Atheists who are born as Hindus but don't actively practice the religion are no different from millions of Christians who don't participate in any religious activity. They also celebrate their festivals in the same way as you do. Such an approach is vacuous for many reasons.
The cultural aspects of the religion such as festivals, temples and so on in which the atheists participate are generated by the religious factors and are inseparable from the religious aims. Without the generating engine of religion, culture isn't going to survive.
One can celebrate Diwali with lights, crackers and sweets because one is an atheist and doesn't need to worship the gods. But then the argument comes who does one need to celebrate it on a particular day which is decided by religious factors?
One can always argue that instead of environment getting choked by firecrackers in winter, let's do it during monsoon. What difference does it make when we do away with the date mandated by religious factors? Next is the issue of cultural transmission.
For the next generation, this celebration is no different than any other merry making activities. A festival which was instituted with the core aim of worshipping deities will now be reduced to a day in calendar reserved for the indulgence in sensory pleasures.
So, the cultural aspect of Diwali can only be maintained when overwhelming majority of the people celebrating it also accept the religious aspect of it. Widespread atheism in the society will kill the fundamental basis of the existence of this culture.

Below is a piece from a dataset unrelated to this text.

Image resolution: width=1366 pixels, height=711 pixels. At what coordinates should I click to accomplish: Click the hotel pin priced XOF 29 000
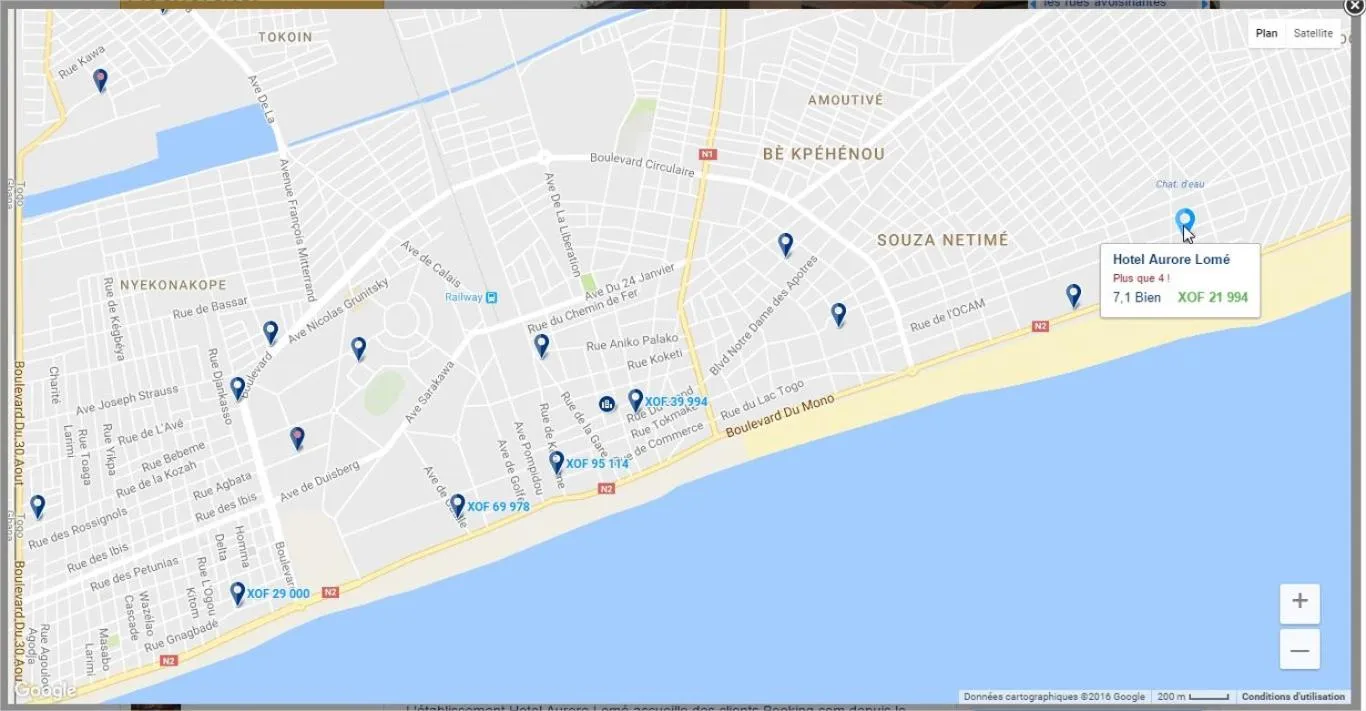click(x=237, y=593)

Second is the more complex issue from the sense of belongingness. An atheist's preference for one's festivals, community, philosophy, places of worship etc. shows that atheism is unable to provide a sense of community where they can be at home.
Their existence as an individual is predicated upon the existence of religious community. But if we scale up atheism and ramp down religiosity, the religious community will be broken without any alternative leaving people without any sense of community.
This vacuum will be filled by secular communities of various hues such as political, interest based and so on but they can't provide a meaning to life at the mass scale leading to the spiritual crisis. Nihilism is the default outcome as we have seen in communist countries.
Coming to the support for Hindu temples, an atheist may root for it because it represents the architectural and aesthetic taste of one's native culture. But as temples have no religious values for an atheist, why shouldn't one build secular buildings following same style?
Why will a group of atheists ever commission a monumental temple such as Konark or Brihadishvara? What will happen to the underlying spirit which resulted in temples getting built in virtually every corners of this country? Temples after all have only aesthetic value for them.
To summarize, a small group of individuals can afford such atheistic adventurism of being cultural beings but at the scale of society, only religious people can keep the culture alive and transmit it for generations.